Its probably more of an arse covering exercise by the manufacturer, but for the small cost of buying a new one, i'd do that, and probably mess about with the expired one and an air rifle... :lol:


----------



## YELLOW_TT (Feb 25, 2004)

NickG said:


> Its probably more of an arse covering exercise by the manufacturer, but for the small cost of buying a new one, i'd do that, and probably mess about with the expired one and an air rifle... :lol:


Small price this is Audi they are not cheap for a genuine one


----------



## NickG (Aug 15, 2013)

Is there anything special about the tyre sealant that Audi supply though? Would have thought a sealant is a sealant but could definitely be wrong!


----------



## ryanm8655 (Oct 28, 2013)

Yeah, I thought it may be an arse covering exercise...

The air rifle idea sounds fun though 

I'm assuming any tyre sealant will do, or is there anything special about the audi one?

I've seen audi tyre sealant on ebay for around £25 which isn't too bad, but will probably just get a can from halfords. What do Audi charge just out of interest?

I thought about a space saver, but from reading they don't seem to fit in the wheel well, someone had it in a storage net in the boot, but I need all the boot space I can get for my wheelchair to fit in, plus the car only really gets used on trips to see family (I livein London) so would need space for a suitcase too! So the tyre sealant is the only option really it seems...

Thanks,
Ryan


----------



## David C (Apr 15, 2013)

With the VW/Audi cans on eBay, watch the expiry dates on those too.

My TT didn't have any sealant in the boot, so I got a bottle of "Slime" sealant instead.


----------



## ryanm8655 (Oct 28, 2013)

Yeah I noticed quite a few of them didn't mention when they expired :lol:

Atleast one I saw expired in 2017 though.

To be honest I will probably just go to halfords and get some generic stuff 

Thanks,
Ryan.


----------



## David C (Apr 15, 2013)

EuroCarParts stock the Slime sealant.
Think it was about £10.

They do two grades, a thin one and a thicker one that apparently works with larger holes. I went for the thicker one.


----------



## bobclive22 (Apr 5, 2010)

Don`t use it, if you do most tyre repairers will not repair the tyre, they will say it is to time consuming to try to remove the gunge to be able to vulcanize the the repair, or it can no longer be vulcanized, you can end up ruining a good tyre for a small repair. In fact I had an inspection at Porsche on my 2009 Boxster Gen2, the tyre sealant was out of date, I stated that I did not want a replacement, service gal said that was NOT unusual.
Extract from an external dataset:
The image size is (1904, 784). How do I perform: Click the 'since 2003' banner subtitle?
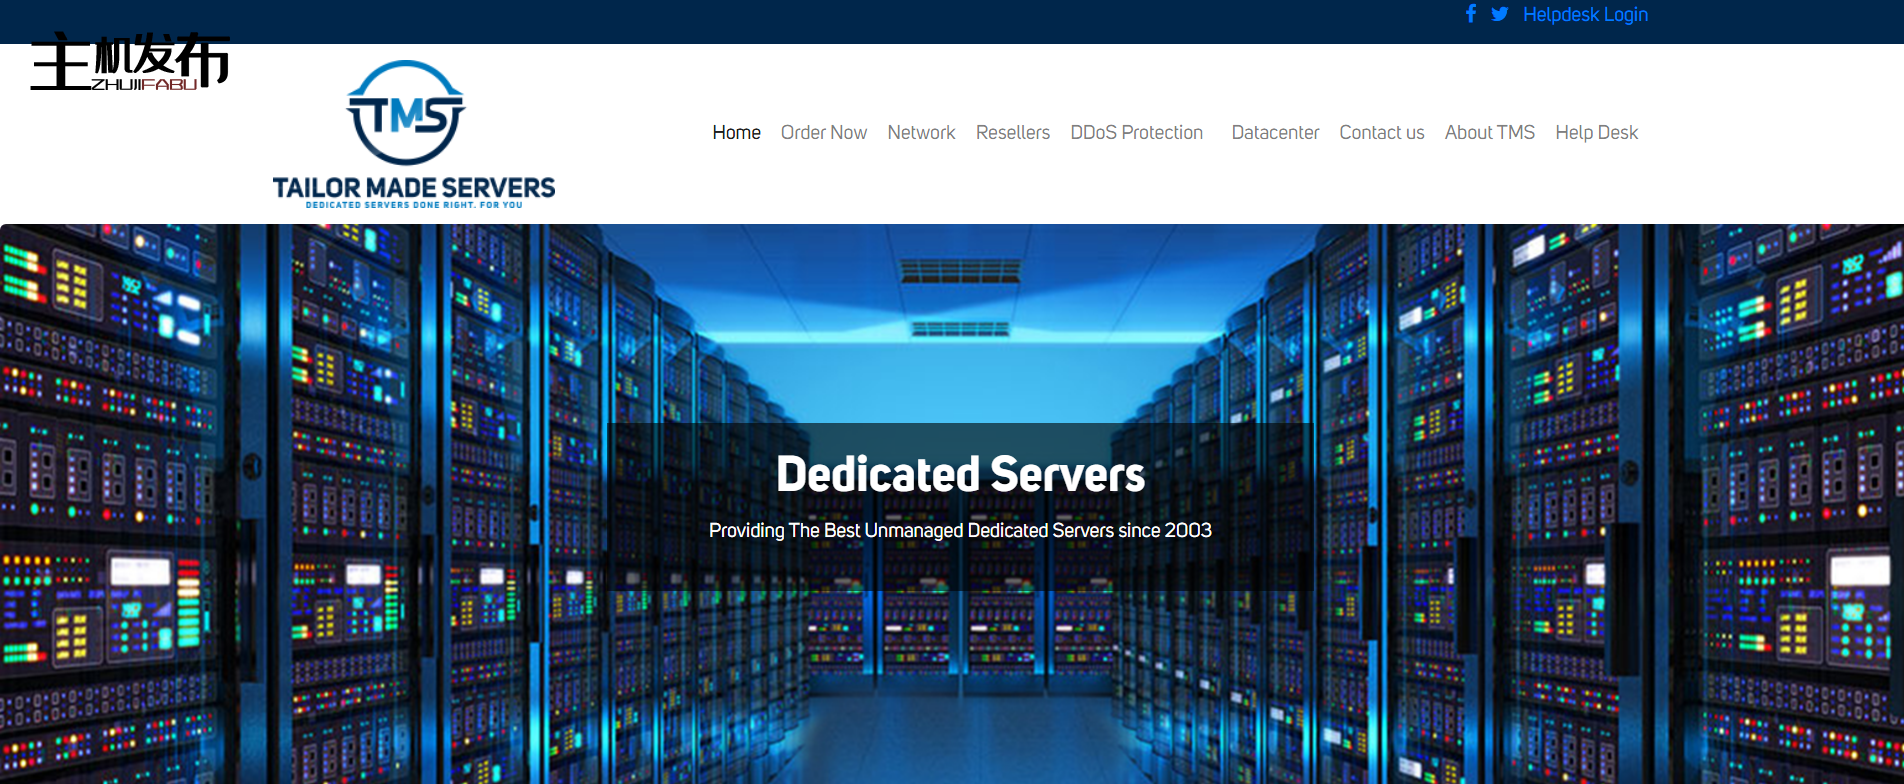tap(960, 530)
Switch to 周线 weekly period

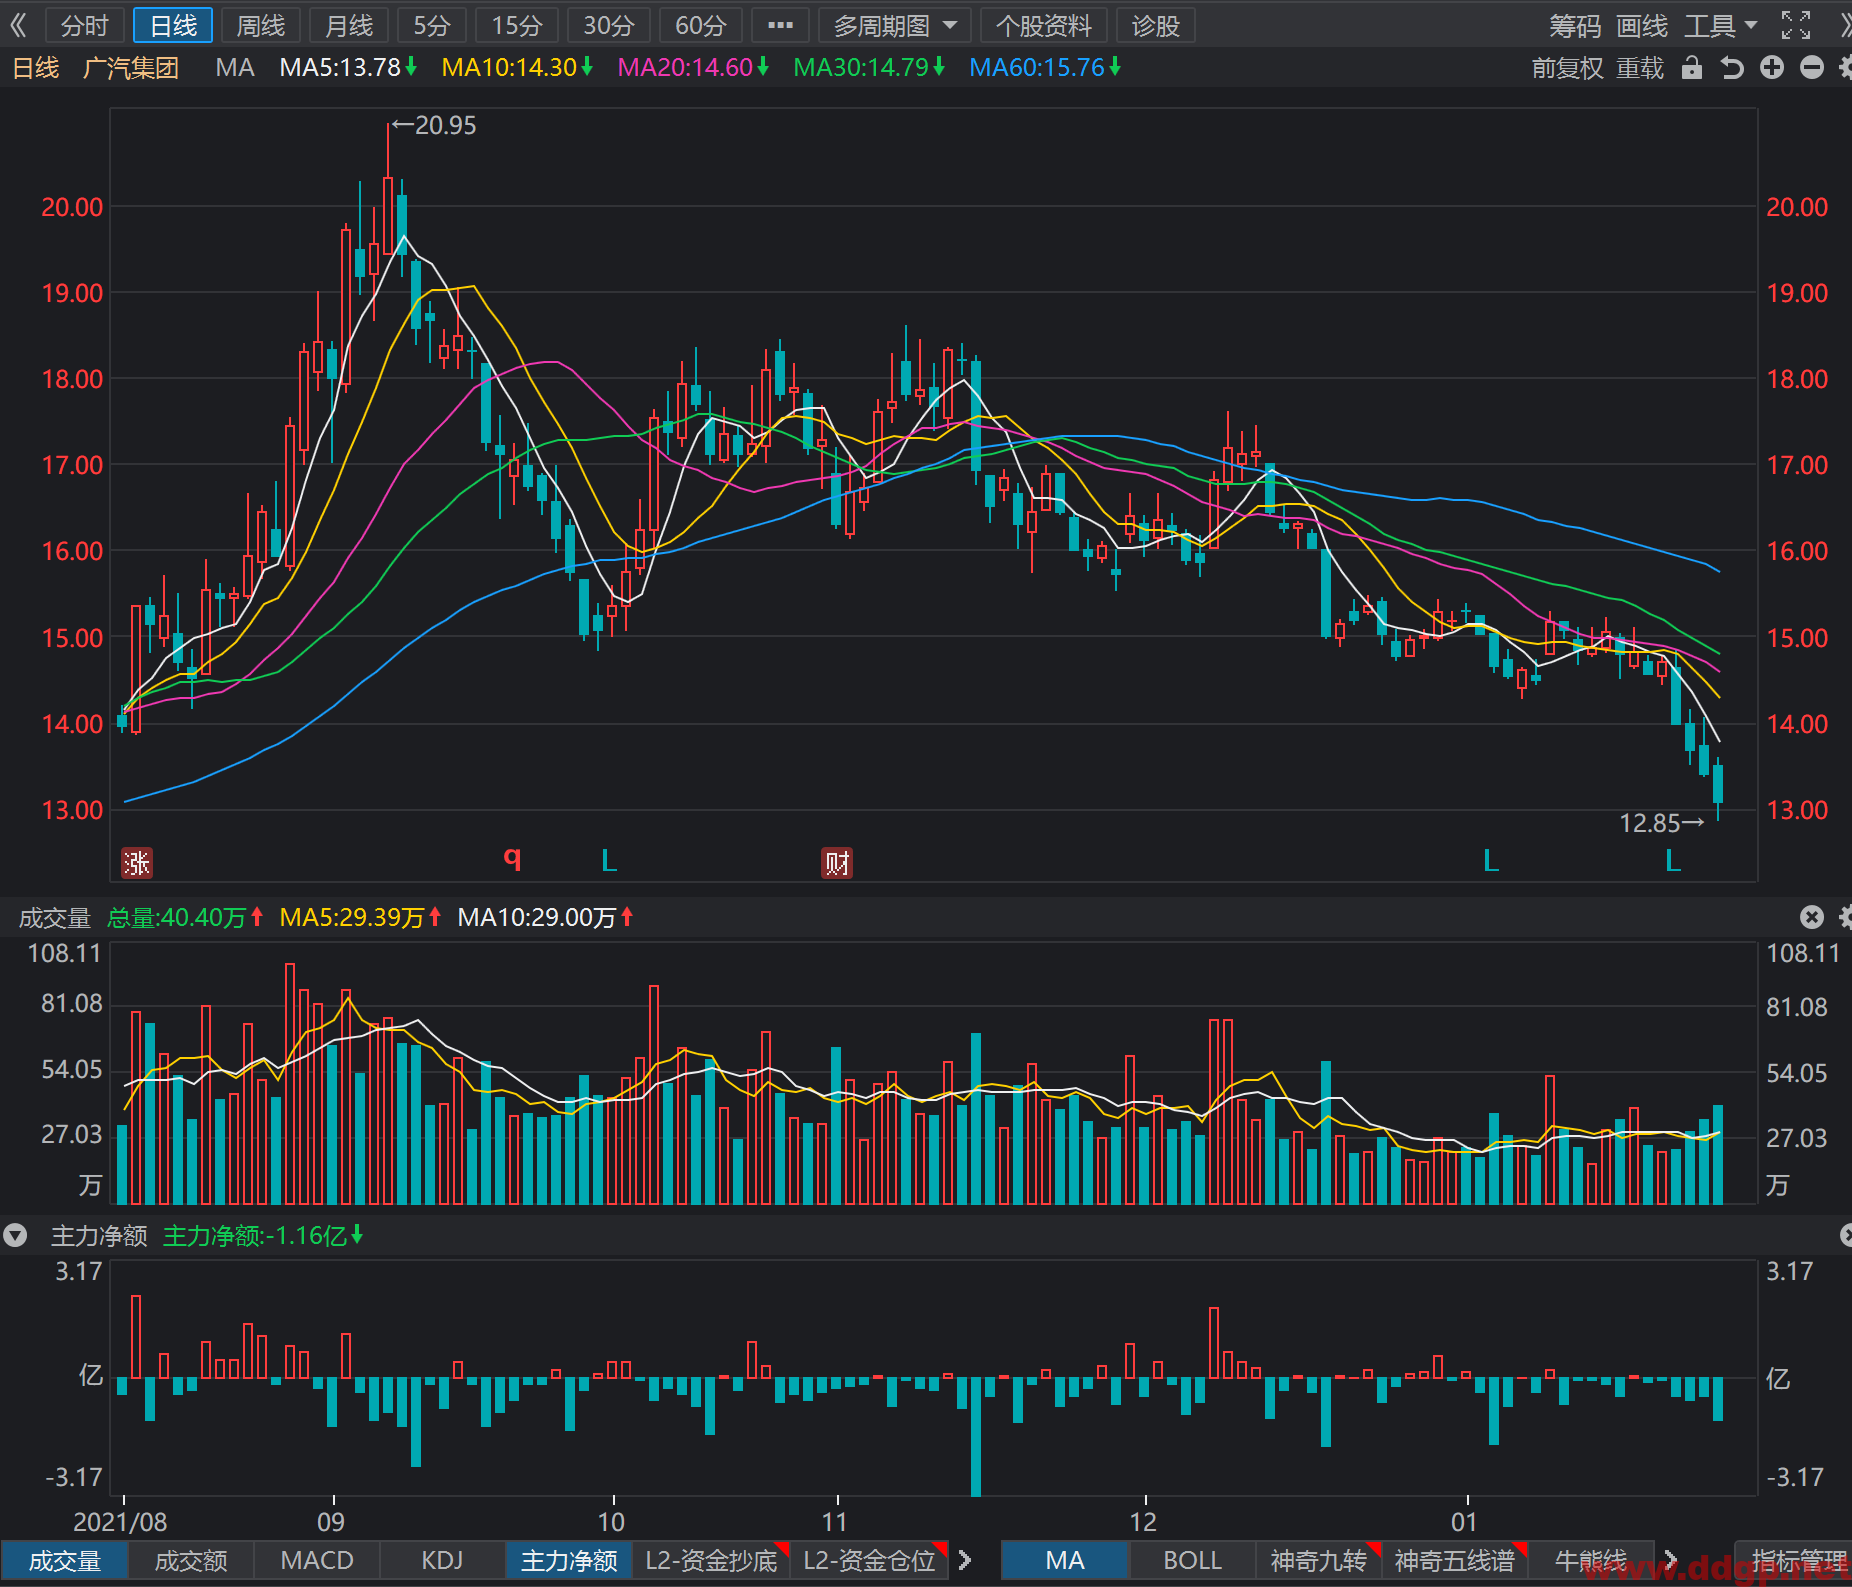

http://www.rac.co.uk/forum/showthread.p ... spare-tyre

If you do want a tyre sealant use this, it is what bikers use and it is *WATER SOLUBLE*, no problem repairing tyre after it`s use.

http://www.slime.com/shop/tire-sealant/


----------



## bobclive22 (Apr 5, 2010)

Try this tyre repair kit, loads on Ebay and Amazon, it will repair far larger holes than sealant.

http://www.youtube.com/watch?feature=pl ... vPACBELbMk


----------



## ryanm8655 (Oct 28, 2013)

Thanks Bob.

That stuff looks great.


----------



## kasandrich (Sep 5, 2011)

I have a similar kit to that, which I carry under the seat on my motorbike for emergencies.

I had a puncture in my other car (4x4) and fixed it with a plug from that kit, and it has been like that for about 5 years now


----------